» WHAT TO PRODUCE
The data should be printed in full, character for character.

» DATA UNDER STUDY

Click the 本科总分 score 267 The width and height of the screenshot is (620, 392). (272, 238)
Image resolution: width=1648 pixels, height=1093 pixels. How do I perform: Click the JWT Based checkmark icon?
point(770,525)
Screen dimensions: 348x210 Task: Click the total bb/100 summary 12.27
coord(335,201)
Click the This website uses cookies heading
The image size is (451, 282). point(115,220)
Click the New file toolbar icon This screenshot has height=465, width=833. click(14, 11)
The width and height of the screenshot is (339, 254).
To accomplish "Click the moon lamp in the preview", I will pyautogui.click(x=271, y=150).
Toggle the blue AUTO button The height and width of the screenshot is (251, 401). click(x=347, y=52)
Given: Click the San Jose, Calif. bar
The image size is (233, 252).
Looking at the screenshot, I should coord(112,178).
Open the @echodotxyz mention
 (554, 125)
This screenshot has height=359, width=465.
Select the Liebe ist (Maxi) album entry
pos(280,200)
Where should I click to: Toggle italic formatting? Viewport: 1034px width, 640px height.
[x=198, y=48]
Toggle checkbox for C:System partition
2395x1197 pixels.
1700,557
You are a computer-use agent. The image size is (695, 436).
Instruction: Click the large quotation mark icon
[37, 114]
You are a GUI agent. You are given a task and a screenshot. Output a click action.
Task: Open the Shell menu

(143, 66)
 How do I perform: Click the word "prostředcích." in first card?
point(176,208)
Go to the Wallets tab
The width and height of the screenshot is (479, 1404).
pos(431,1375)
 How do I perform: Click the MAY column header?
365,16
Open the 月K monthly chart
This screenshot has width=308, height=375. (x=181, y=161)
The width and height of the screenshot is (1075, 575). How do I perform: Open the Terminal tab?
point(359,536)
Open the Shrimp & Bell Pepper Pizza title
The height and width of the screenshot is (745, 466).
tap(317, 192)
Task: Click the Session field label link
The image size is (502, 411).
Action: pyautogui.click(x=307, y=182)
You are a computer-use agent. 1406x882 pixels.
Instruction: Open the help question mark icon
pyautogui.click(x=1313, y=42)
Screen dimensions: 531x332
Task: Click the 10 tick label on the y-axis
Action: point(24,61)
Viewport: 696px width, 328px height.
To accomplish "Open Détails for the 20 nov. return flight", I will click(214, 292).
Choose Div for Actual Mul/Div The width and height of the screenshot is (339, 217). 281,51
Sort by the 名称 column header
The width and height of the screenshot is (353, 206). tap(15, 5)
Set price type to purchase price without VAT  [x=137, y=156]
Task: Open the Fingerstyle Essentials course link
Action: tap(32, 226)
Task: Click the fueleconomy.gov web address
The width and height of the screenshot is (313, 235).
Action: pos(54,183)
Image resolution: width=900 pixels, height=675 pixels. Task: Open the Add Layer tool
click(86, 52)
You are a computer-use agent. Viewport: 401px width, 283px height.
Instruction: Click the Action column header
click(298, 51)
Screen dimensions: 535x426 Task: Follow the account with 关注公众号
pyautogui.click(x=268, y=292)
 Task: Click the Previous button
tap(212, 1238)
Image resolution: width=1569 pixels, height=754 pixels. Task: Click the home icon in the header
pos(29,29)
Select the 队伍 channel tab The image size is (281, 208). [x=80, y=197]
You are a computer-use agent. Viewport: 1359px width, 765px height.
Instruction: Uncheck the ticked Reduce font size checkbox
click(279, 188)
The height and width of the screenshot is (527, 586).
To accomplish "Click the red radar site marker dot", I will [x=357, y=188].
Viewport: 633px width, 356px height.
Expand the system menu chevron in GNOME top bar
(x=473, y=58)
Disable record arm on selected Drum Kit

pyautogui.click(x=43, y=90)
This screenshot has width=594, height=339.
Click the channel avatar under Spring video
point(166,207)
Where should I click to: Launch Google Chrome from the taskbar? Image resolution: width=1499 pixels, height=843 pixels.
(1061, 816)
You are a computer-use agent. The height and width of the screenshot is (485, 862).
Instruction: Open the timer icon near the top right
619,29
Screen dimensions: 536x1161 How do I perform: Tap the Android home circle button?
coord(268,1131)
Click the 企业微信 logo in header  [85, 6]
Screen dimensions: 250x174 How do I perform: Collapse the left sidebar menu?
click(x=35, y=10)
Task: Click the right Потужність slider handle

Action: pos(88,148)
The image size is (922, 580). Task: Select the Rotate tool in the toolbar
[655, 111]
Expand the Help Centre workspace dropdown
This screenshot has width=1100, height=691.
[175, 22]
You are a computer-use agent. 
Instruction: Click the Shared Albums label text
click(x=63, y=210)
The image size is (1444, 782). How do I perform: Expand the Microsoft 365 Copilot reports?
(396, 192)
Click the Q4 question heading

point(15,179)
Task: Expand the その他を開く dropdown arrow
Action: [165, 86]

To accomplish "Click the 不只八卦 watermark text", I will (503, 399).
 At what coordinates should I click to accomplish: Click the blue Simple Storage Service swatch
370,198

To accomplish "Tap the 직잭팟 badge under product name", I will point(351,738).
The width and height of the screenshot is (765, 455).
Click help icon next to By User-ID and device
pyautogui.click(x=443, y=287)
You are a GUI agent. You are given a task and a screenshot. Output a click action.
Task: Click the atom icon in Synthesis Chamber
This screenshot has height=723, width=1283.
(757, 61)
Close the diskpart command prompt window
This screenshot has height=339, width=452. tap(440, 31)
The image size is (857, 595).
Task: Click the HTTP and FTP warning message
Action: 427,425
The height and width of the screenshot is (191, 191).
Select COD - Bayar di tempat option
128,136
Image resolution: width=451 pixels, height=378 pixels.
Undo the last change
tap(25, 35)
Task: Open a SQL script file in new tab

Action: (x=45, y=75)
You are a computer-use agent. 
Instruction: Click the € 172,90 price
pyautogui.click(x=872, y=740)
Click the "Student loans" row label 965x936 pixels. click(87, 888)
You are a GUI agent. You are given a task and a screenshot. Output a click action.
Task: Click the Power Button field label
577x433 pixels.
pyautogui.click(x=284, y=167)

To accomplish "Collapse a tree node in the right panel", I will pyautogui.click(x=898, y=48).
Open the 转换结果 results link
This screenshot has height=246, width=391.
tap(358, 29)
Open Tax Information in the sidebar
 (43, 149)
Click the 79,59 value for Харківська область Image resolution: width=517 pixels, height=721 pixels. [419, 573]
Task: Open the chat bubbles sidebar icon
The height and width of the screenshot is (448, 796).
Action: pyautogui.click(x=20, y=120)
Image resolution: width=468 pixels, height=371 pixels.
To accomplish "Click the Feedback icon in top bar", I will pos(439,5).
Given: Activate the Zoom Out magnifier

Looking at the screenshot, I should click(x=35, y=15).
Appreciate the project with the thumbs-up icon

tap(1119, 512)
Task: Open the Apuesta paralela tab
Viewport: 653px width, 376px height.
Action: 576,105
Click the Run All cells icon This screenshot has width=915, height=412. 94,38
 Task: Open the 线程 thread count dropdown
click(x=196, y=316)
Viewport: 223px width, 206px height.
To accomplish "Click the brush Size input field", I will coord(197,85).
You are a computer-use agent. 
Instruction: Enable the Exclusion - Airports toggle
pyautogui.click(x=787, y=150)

» ANSWER
Click the 本科总分 score 267 The width and height of the screenshot is (620, 392). (272, 238)
Image resolution: width=1648 pixels, height=1093 pixels. How do I perform: Click the JWT Based checkmark icon?
point(770,525)
Screen dimensions: 348x210 Task: Click the total bb/100 summary 12.27
coord(335,201)
Click the This website uses cookies heading
The image size is (451, 282). point(115,220)
Click the New file toolbar icon This screenshot has height=465, width=833. click(14, 11)
The width and height of the screenshot is (339, 254).
To accomplish "Click the moon lamp in the preview", I will pyautogui.click(x=271, y=150).
Toggle the blue AUTO button The height and width of the screenshot is (251, 401). click(x=347, y=52)
Given: Click the San Jose, Calif. bar
The image size is (233, 252).
Looking at the screenshot, I should coord(112,178).
Open the @echodotxyz mention
 (554, 125)
This screenshot has height=359, width=465.
Select the Liebe ist (Maxi) album entry
pos(280,200)
Where should I click to: Toggle italic formatting? Viewport: 1034px width, 640px height.
[x=198, y=48]
Toggle checkbox for C:System partition
2395x1197 pixels.
1700,557
You are a computer-use agent. The image size is (695, 436).
Instruction: Click the large quotation mark icon
[37, 114]
You are a GUI agent. You are given a task and a screenshot. Output a click action.
Task: Open the Shell menu

(143, 66)
 How do I perform: Click the word "prostředcích." in first card?
point(176,208)
Go to the Wallets tab
The width and height of the screenshot is (479, 1404).
pos(431,1375)
 How do I perform: Click the MAY column header?
365,16
Open the 月K monthly chart
This screenshot has width=308, height=375. (x=181, y=161)
The width and height of the screenshot is (1075, 575). How do I perform: Open the Terminal tab?
point(359,536)
Open the Shrimp & Bell Pepper Pizza title
The height and width of the screenshot is (745, 466).
tap(317, 192)
Task: Click the Session field label link
The image size is (502, 411).
Action: pyautogui.click(x=307, y=182)
You are a computer-use agent. 1406x882 pixels.
Instruction: Open the help question mark icon
pyautogui.click(x=1313, y=42)
Screen dimensions: 531x332
Task: Click the 10 tick label on the y-axis
Action: point(24,61)
Viewport: 696px width, 328px height.
To accomplish "Open Détails for the 20 nov. return flight", I will click(214, 292).
Choose Div for Actual Mul/Div The width and height of the screenshot is (339, 217). 281,51
Sort by the 名称 column header
The width and height of the screenshot is (353, 206). tap(15, 5)
Set price type to purchase price without VAT  [x=137, y=156]
Task: Open the Fingerstyle Essentials course link
Action: tap(32, 226)
Task: Click the fueleconomy.gov web address
The width and height of the screenshot is (313, 235).
Action: pos(54,183)
Image resolution: width=900 pixels, height=675 pixels. Task: Open the Add Layer tool
click(86, 52)
You are a computer-use agent. Viewport: 401px width, 283px height.
Instruction: Click the Action column header
click(298, 51)
Screen dimensions: 535x426 Task: Follow the account with 关注公众号
pyautogui.click(x=268, y=292)
 Task: Click the Previous button
tap(212, 1238)
Image resolution: width=1569 pixels, height=754 pixels. Task: Click the home icon in the header
pos(29,29)
Select the 队伍 channel tab The image size is (281, 208). [x=80, y=197]
You are a computer-use agent. Viewport: 1359px width, 765px height.
Instruction: Uncheck the ticked Reduce font size checkbox
click(279, 188)
The height and width of the screenshot is (527, 586).
To accomplish "Click the red radar site marker dot", I will [x=357, y=188].
Viewport: 633px width, 356px height.
Expand the system menu chevron in GNOME top bar
(x=473, y=58)
Disable record arm on selected Drum Kit

pyautogui.click(x=43, y=90)
This screenshot has width=594, height=339.
Click the channel avatar under Spring video
point(166,207)
Where should I click to: Launch Google Chrome from the taskbar? Image resolution: width=1499 pixels, height=843 pixels.
(1061, 816)
You are a computer-use agent. The height and width of the screenshot is (485, 862).
Instruction: Open the timer icon near the top right
619,29
Screen dimensions: 536x1161 How do I perform: Tap the Android home circle button?
coord(268,1131)
Click the 企业微信 logo in header  [85, 6]
Screen dimensions: 250x174 How do I perform: Collapse the left sidebar menu?
click(x=35, y=10)
Task: Click the right Потужність slider handle

Action: pos(88,148)
The image size is (922, 580). Task: Select the Rotate tool in the toolbar
[655, 111]
Expand the Help Centre workspace dropdown
This screenshot has width=1100, height=691.
[175, 22]
You are a computer-use agent. 
Instruction: Click the Shared Albums label text
click(x=63, y=210)
The image size is (1444, 782). How do I perform: Expand the Microsoft 365 Copilot reports?
(396, 192)
Click the Q4 question heading

point(15,179)
Task: Expand the その他を開く dropdown arrow
Action: [165, 86]

To accomplish "Click the 不只八卦 watermark text", I will (503, 399).
 At what coordinates should I click to accomplish: Click the blue Simple Storage Service swatch
370,198

To accomplish "Tap the 직잭팟 badge under product name", I will point(351,738).
The width and height of the screenshot is (765, 455).
Click help icon next to By User-ID and device
pyautogui.click(x=443, y=287)
You are a GUI agent. You are given a task and a screenshot. Output a click action.
Task: Click the atom icon in Synthesis Chamber
This screenshot has height=723, width=1283.
(757, 61)
Close the diskpart command prompt window
This screenshot has height=339, width=452. tap(440, 31)
The image size is (857, 595).
Task: Click the HTTP and FTP warning message
Action: 427,425
The height and width of the screenshot is (191, 191).
Select COD - Bayar di tempat option
128,136
Image resolution: width=451 pixels, height=378 pixels.
Undo the last change
tap(25, 35)
Task: Open a SQL script file in new tab

Action: (x=45, y=75)
You are a computer-use agent. 
Instruction: Click the € 172,90 price
pyautogui.click(x=872, y=740)
Click the "Student loans" row label 965x936 pixels. click(87, 888)
You are a GUI agent. You are given a task and a screenshot. Output a click action.
Task: Click the Power Button field label
577x433 pixels.
pyautogui.click(x=284, y=167)

To accomplish "Collapse a tree node in the right panel", I will pyautogui.click(x=898, y=48).
Open the 转换结果 results link
This screenshot has height=246, width=391.
tap(358, 29)
Open Tax Information in the sidebar
 (43, 149)
Click the 79,59 value for Харківська область Image resolution: width=517 pixels, height=721 pixels. [419, 573]
Task: Open the chat bubbles sidebar icon
The height and width of the screenshot is (448, 796).
Action: pyautogui.click(x=20, y=120)
Image resolution: width=468 pixels, height=371 pixels.
To accomplish "Click the Feedback icon in top bar", I will pos(439,5).
Given: Activate the Zoom Out magnifier

Looking at the screenshot, I should click(x=35, y=15).
Appreciate the project with the thumbs-up icon

tap(1119, 512)
Task: Open the Apuesta paralela tab
Viewport: 653px width, 376px height.
Action: 576,105
Click the Run All cells icon This screenshot has width=915, height=412. 94,38
 Task: Open the 线程 thread count dropdown
click(x=196, y=316)
Viewport: 223px width, 206px height.
To accomplish "Click the brush Size input field", I will coord(197,85).
You are a computer-use agent. 
Instruction: Enable the Exclusion - Airports toggle
pyautogui.click(x=787, y=150)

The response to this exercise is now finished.